Yerel üreticilerden Kavacık Kadın Kooperatifi Başkanı Nurten Özkanise “Kavacık Kadın Kooperatifini 7 kadın üreticiyle birlikte kurduk. Kavacık Üzümü yetiştiriyor ve Metro Türkiye ile bu ürünlerimizi raflarda tüketicilerle buluşturmak için iş birliği yapıyoruz. İş birliğimiz sadece ürünlerin raflarda sunulması ile de sınırlı değil. Metro Türkiye, bu ürünlerimizin Metro’nun kalite standartlarını yakalayabilmesi için bizlere destek olurken aynı zamanda ambalajlama, etiketleme, paketleme gibi noktalarda da gerekli standartları karşılayabilmemiz için bizlere rehberlik yapıyor.
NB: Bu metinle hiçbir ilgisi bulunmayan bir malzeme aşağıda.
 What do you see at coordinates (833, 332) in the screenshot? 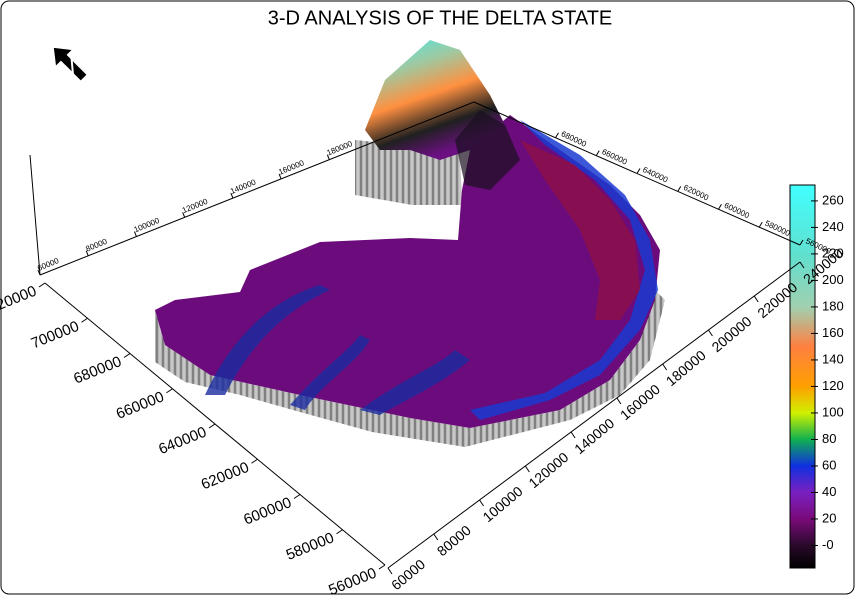
I see `colorbar-tick-label: 160` at bounding box center [833, 332].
Bu iş birliğimiz neticesinde artırdığımız üretim kapasitemiz ve gelen olumlu geri dönüşler bize daha çok şevk ve çalışma hevesi veriyor.” dedi.
Urla’da yerel lezzetleri mutfağına konuk eden OD Urla restoranın şefi Osman Sezenerde“Urla’nın gastronomi zenginliği saymakla bitmez. Sadece kendi tarlamızla da sınırlı kalmıyor, menümüzde bu bölgede yetişen coğrafi işaretli ve yerel ürünleri de kullanıyoruz. Metro Türkiye’nin destekleriyle Urla’daki kadın kooperatiflerinin yetiştirdiği Ödemiş Patatesi, Kavacık Üzümü, Bornova Kınalı Bamya gibi değerli ürünlere menülerimizde yer vererek bu ürünlerin tüketiciler nezdinde bilinirliğini artırmak çok önemli. Böylece yerel üreticilerimizi de desteklemiş oluyoruz.” diye konuştu.
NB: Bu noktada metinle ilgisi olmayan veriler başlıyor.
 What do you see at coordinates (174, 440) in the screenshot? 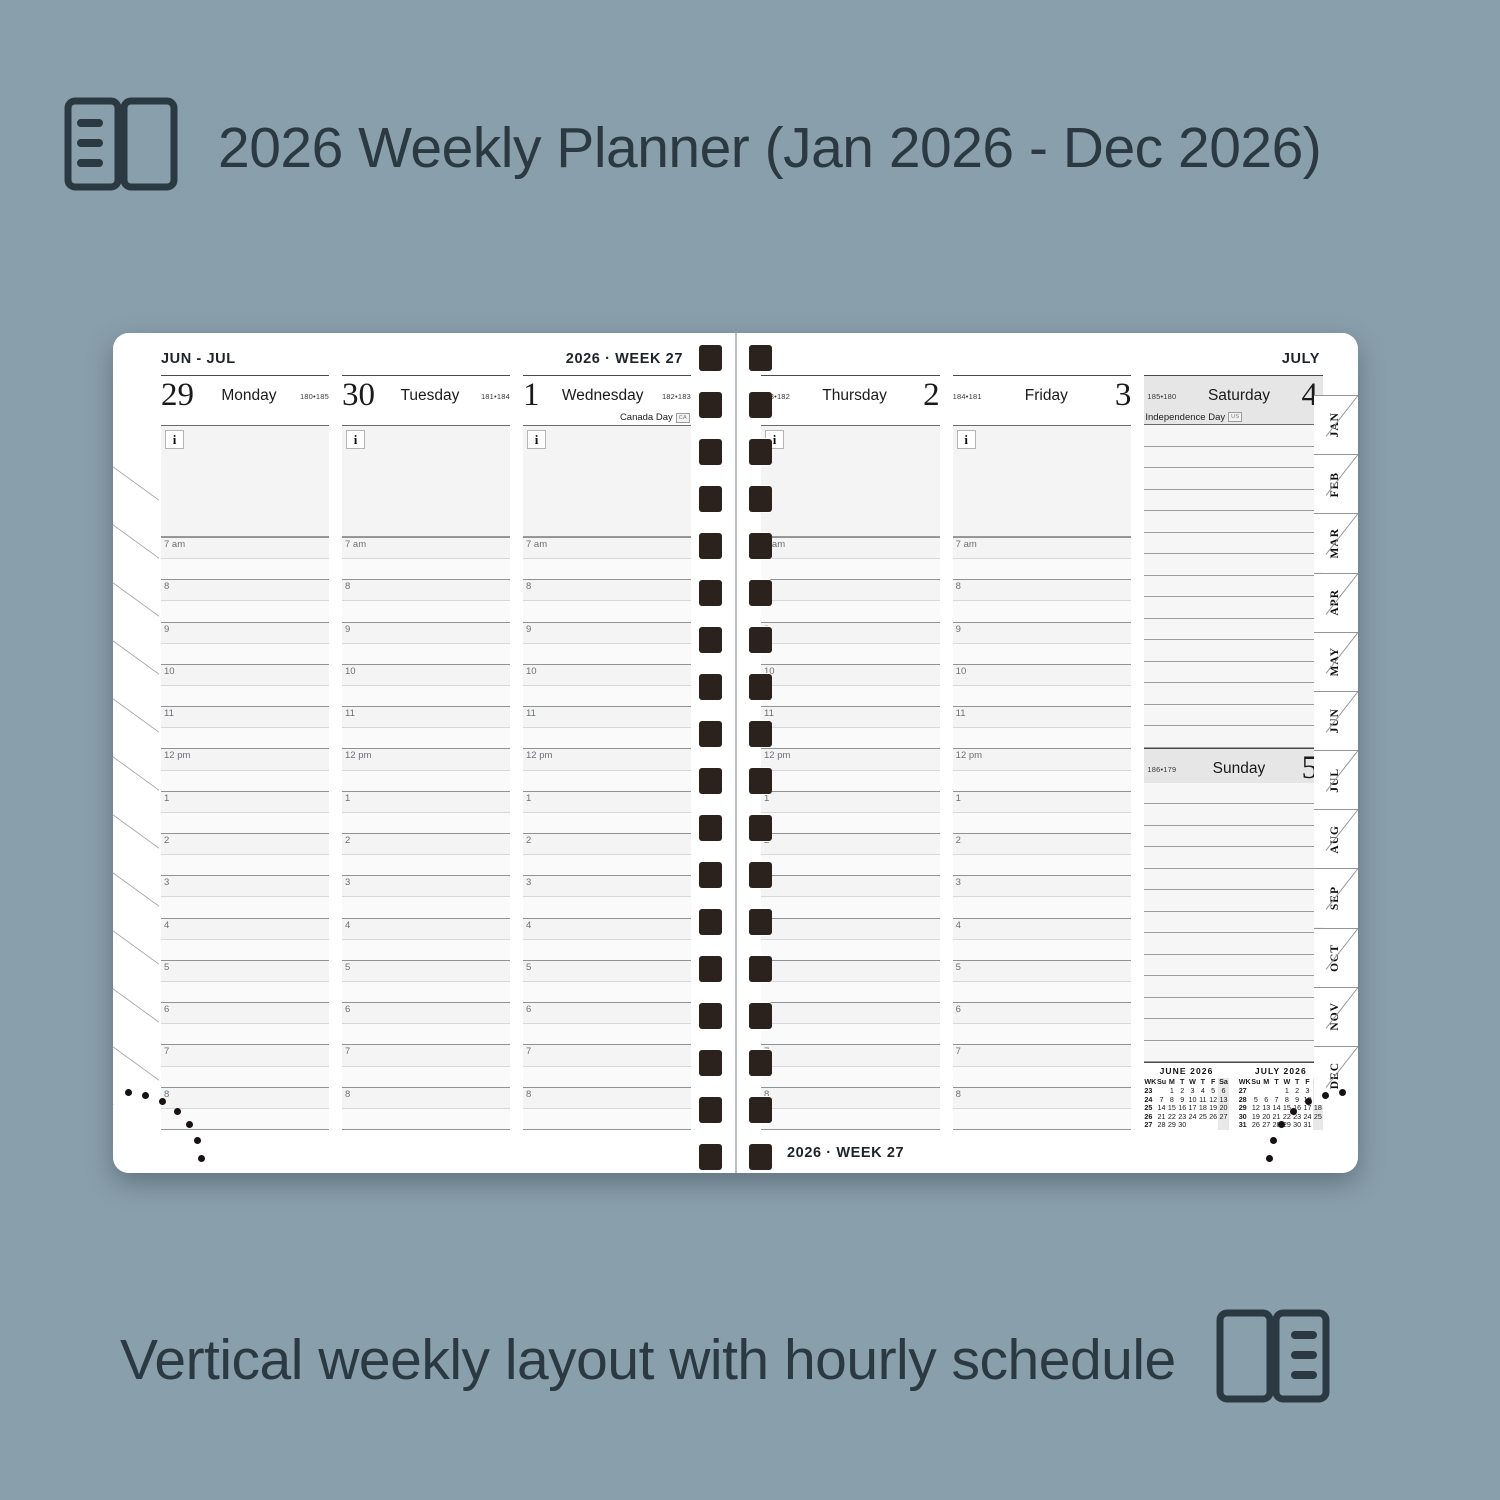
I see `info-badge-icon: i` at bounding box center [174, 440].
Hiç Lokanta Girişimcisi Duygu Özerson Elekdar ise “Hiç Lokanta mutfağımızda; yerelin ve taze malzemenin yalınlıkla tabağa yansıdığı, toprağa değer katan üreticilerin görünür kılındığı, sıfır atık tabaklar yaratıyoruz. Bu bölgedeki bereketli topraklardan hasat edilen yerel ürünler sofralarımıza ayrı bir değer katıyor. Gıda israfı ile mücadelede önemli çalışmalara imza atan Metro Türkiye’nin bu buluşmada işletmemizi tercih etmesinden büyük mutluluk duyuyoruz.” dedi.
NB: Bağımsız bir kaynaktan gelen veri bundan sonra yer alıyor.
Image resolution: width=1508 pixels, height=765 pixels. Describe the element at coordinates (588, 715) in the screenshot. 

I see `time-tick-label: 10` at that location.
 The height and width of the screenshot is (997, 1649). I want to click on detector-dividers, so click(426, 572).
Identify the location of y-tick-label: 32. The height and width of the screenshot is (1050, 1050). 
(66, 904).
Kooperatiflerin ürünlerini izlenebilir kılıyor
“Gıdaların izini sür, bilgiyle beslen!” mottosuyla tüketicilere tabaklarında ne olduğunu öğrenebilecekleri izlenebilirlik çözümleri sunan Metro Türkiye, bu sistem sayesinde kooperatifleri de tüketici nezdinde görünür kılıyor. Proje kapsamında kurduğu bu sistemle iş birliği yaptığı kooperatif ve tedarikçilerine bağlı 105 bin üreticiyi dolaylı olarak etkileyerek yerel üretimi destekliyor. Uygulama kapsamında, Urla bölgesindeki arazilerin de içinde olduğu binlerce dönüm arazide yetişen ve Metro Türkiye’de satılan meyve sebze ürünlerini izlenebilir kılıyor. Metro Türkiye bu proje kapsamında Urla’daki kooperatifler de dâhil 30’u aşkın kooperatifle iş birliği yapıyor. Bu iş birliği sonucunda tüketiciler yaklaşık 8.500 meyve – sebze ürününün bilgilerini 15 farklı kriterde 360 derece şeffaflıkla, QR kod aracılığıyla öğrenebiliyor. Bu bilgiler içerisinde organik ise organik ürün sertifikası, ürünün üretildiği tarla ve tesislerdeki etik ve sosyal uygunluk sonuçları, eğer ürün Coğrafi İşaretli tescilli veya aday ürün ise ilgili bilgi, Türk Patent Enstitüsü ve marka kurumu web adresi ve kooperatif ürünü ise kooperatife dair bilgiler de aktarılıyor. Her alanda olduğu gibi yerel üretim ve kooperatifleşme konusunda da eğitimin önemine inanan Metro Türkiye, bu amaçla üreticilerin ürünlerinden nasıl daha çok verim alabilecekleri, ürünlerini nasıl daha doğal yetiştirilecekleri, tohumları nasıl saklayabilecekleri gibi birçok konuda uzmanlardan eğitim ya da yönlendirme almalarını da sağlıyor.